Converting from one representation to the other

There is not a dedicated executable to switch one representation to the other. Instead, the conversion is normally a function of Rosetta's structure input mechanism. In this section, we will exploit the automatic residue building functionality of the scoring protocol to convert from centroid to full atom. To convert full atom to centroid, we will write a short XML script using RosettaScripts.

Converting from full atom to centroid and back will not give you back the same structure, as sidechain building in Rosetta is not deterministic. However, centroid->fullatom->centroid should return the original structure.

There are at least two ways to convert the representation. One is shown above: by using scoring application. To obtain a pdb file, you need to add the output option -out:output

A second option that is good to know about is using RosettaScripts. This way, converting representations can be part of a larger Rosetta Script. The following section will demonstrate how to do that.

Converting from centroid to full atom

To convert a full atom PDB to centroid, we need to interface with Rosetta at a level deeper than any executable will allow us to do. The simplest way to do this is to write a script using RosettaScripts.

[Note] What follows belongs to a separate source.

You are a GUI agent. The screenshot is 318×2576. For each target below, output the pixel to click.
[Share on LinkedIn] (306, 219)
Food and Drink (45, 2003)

The following short XML script calls a mover (SwitchResidueTypeSetMover) and asks it to convert the centroid structure to full atom:

<ROSETTASCRIPTS>
	<SCOREFXNS>
	</SCOREFXNS>
	<FILTERS>
	</FILTERS>
	<MOVERS>
		<SwitchResidueTypeSetMover name="switch_repr" set="fa_standard" />
	</MOVERS>
	<APPLY_TO_POSE>
	</APPLY_TO_POSE>
	<PROTOCOLS>
		<Add mover="switch_repr" />
	</PROTOCOLS>
</ROSETTASCRIPTS>

The Rosetta Scripts application is then invoked like:

 $> $ROSETTA3/bin/rosetta_scripts.linuxgccrelease @flag_from_cen_to_fa

NOTE: The file in output_files/ has the word centroid in it because the input file did, not because it is in centroid mode!

Compare this to the PDB <path_to_Rosetta_directory>/demos/tutorials/full_atom_vs_centroid/output_files/expected_output/1qys_centroid_0001.pdb. You will notice that the files have different sidechain orientations, but the same backbone atom positions.

Converting from full atom to centroid

Almost the same script can do the reverse operation:

<ROSETTASCRIPTS>
	<SCOREFXNS>
	</SCOREFXNS>
	<FILTERS>
	</FILTERS>
	<MOVERS>
		<SwitchResidueTypeSetMover name="switch_repr" set="centroid" />
	</MOVERS>
	<APPLY_TO_POSE>
	</APPLY_TO_POSE>
	<PROTOCOLS>
		<Add mover="switch_repr" />
	</PROTOCOLS>
</ROSETTASCRIPTS>

This can be found at <path_to_Rosetta_directory>/demos/tutorials/full_atom_vs_centroid/fa_to_cen.xml.

Run in the terminal:

$> ../../../main/source/bin/rosetta_scripts.linuxgccrelease @flag_from_fa_to_cen

This should produce a centroid file output_files/1qys_0001.pdb

Compare this to the PDB output_files/expected_output/1qys_0001.pdb. The files should be exactly the same.